+++ Provided data

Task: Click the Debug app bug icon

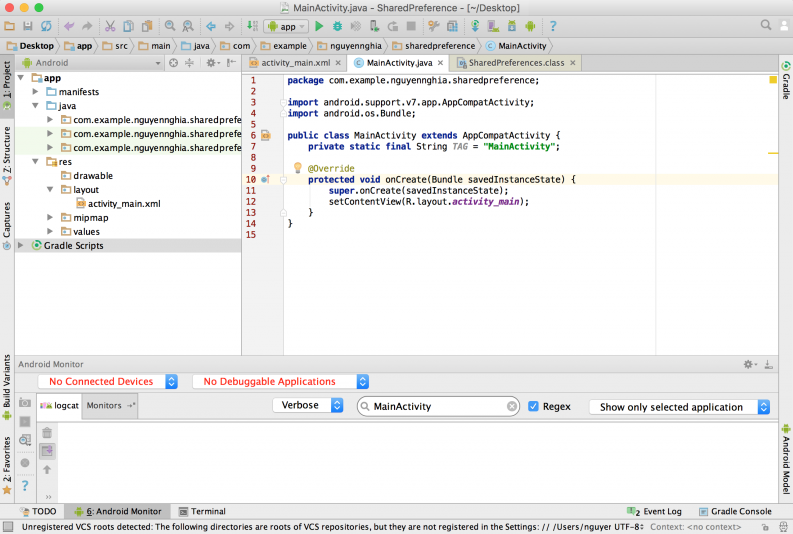Action: click(x=338, y=26)
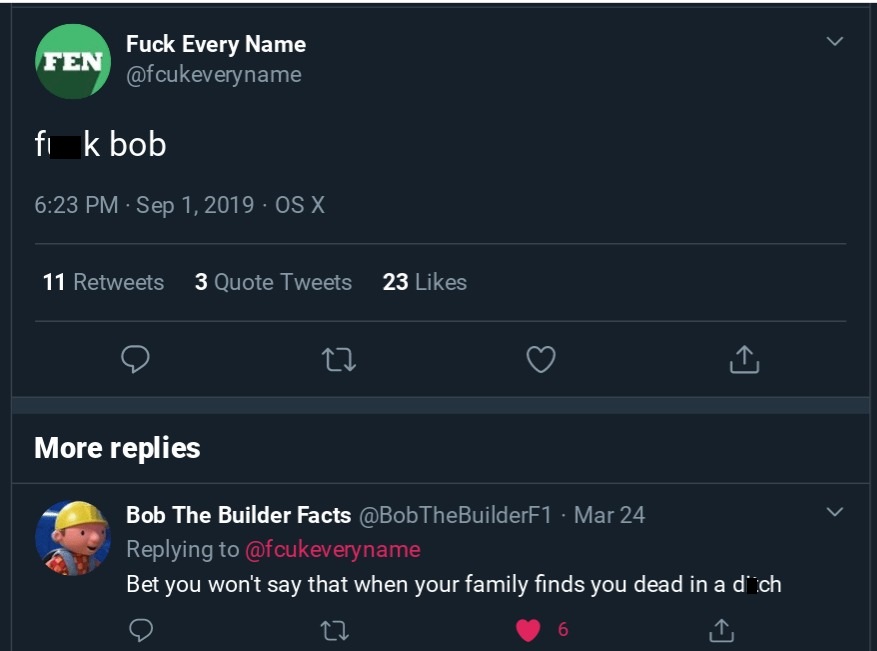Click the Mar 24 reply timestamp

tap(609, 515)
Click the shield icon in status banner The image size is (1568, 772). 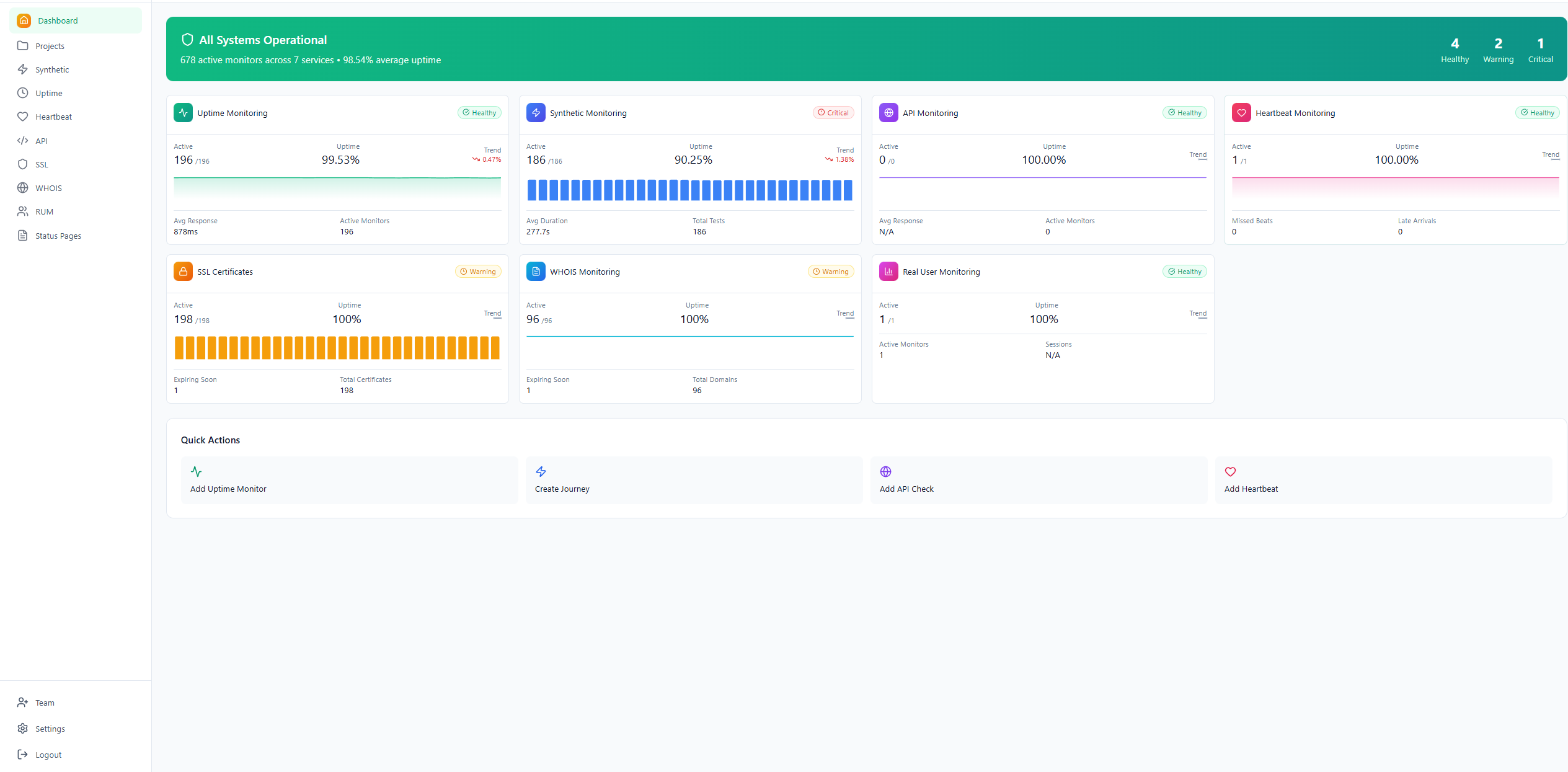point(187,40)
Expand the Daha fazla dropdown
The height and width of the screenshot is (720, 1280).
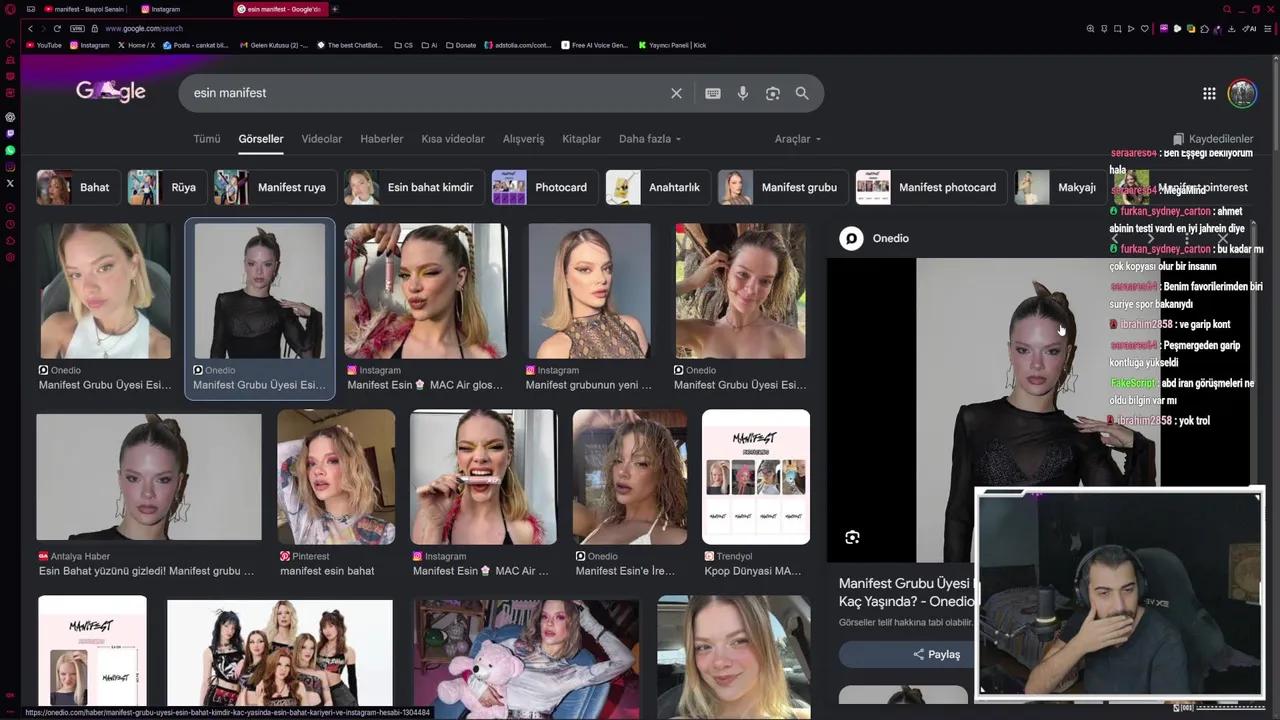[x=649, y=139]
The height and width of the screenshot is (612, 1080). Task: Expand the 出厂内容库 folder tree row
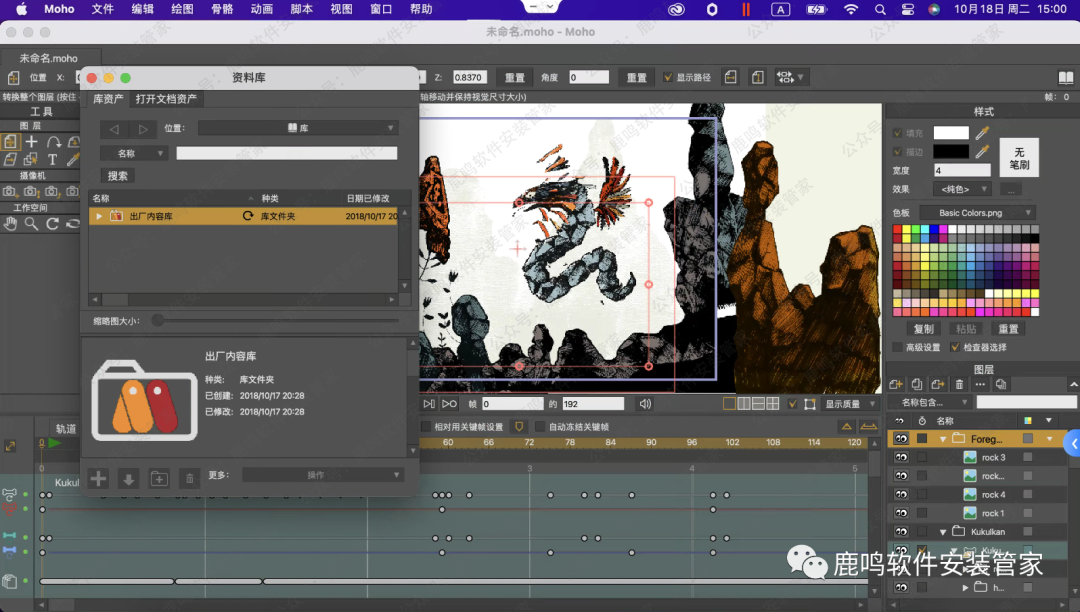(x=99, y=216)
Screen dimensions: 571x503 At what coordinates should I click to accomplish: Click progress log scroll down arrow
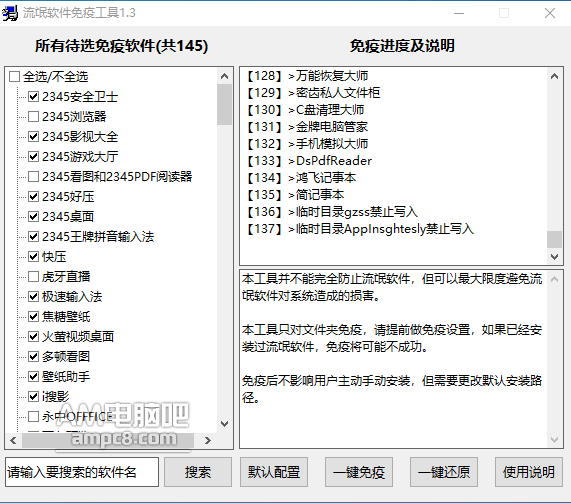554,257
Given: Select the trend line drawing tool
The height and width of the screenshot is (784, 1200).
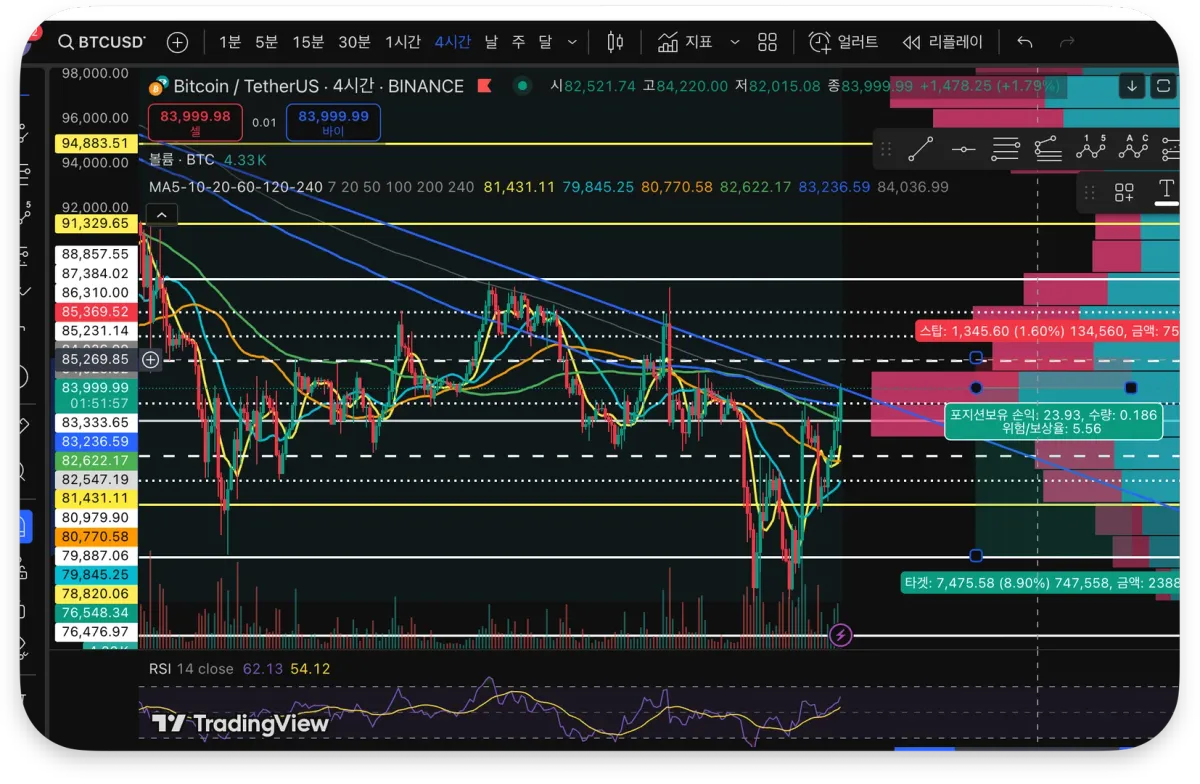Looking at the screenshot, I should coord(921,150).
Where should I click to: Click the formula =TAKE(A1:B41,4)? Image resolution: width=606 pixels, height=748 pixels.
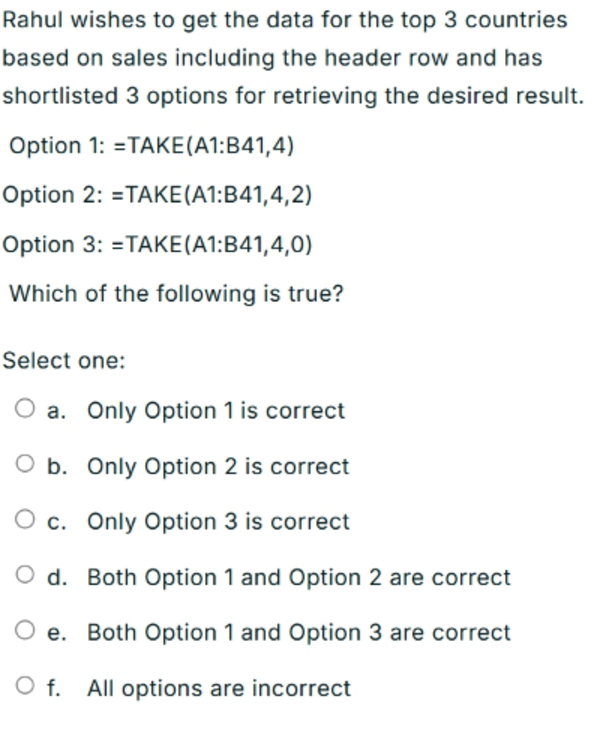[x=204, y=145]
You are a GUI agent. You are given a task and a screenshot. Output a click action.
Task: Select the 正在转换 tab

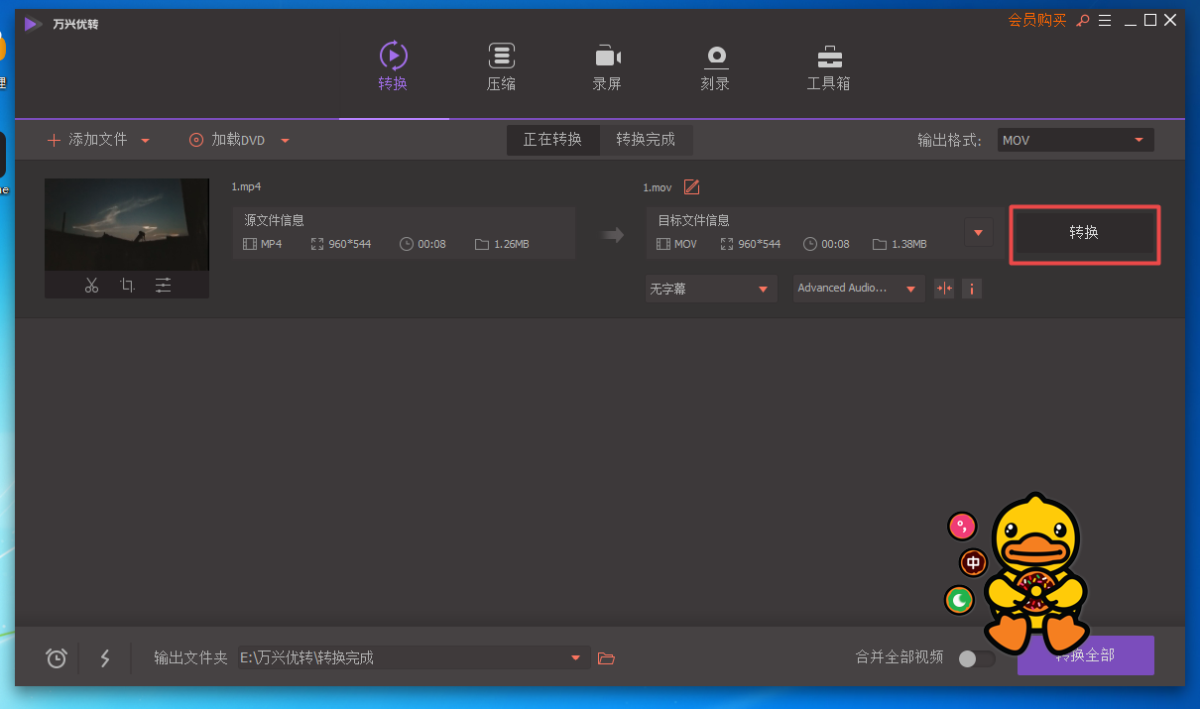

++++++

Work to complete. Repeat the lines from the one holding "Where should I" through the last line, inclusive, with the requests, shifting every coordinate in the answers by adding 21. Leave the pictures out.

Result of the task.
Where should I click to: Click the formula =TAKE(A1:B41,4)? Image resolution: width=606 pixels, height=748 pixels.
[x=225, y=166]
You are a GUI agent. You are given a task and a screenshot. Output a click action.
Task: Select the 正在转换 tab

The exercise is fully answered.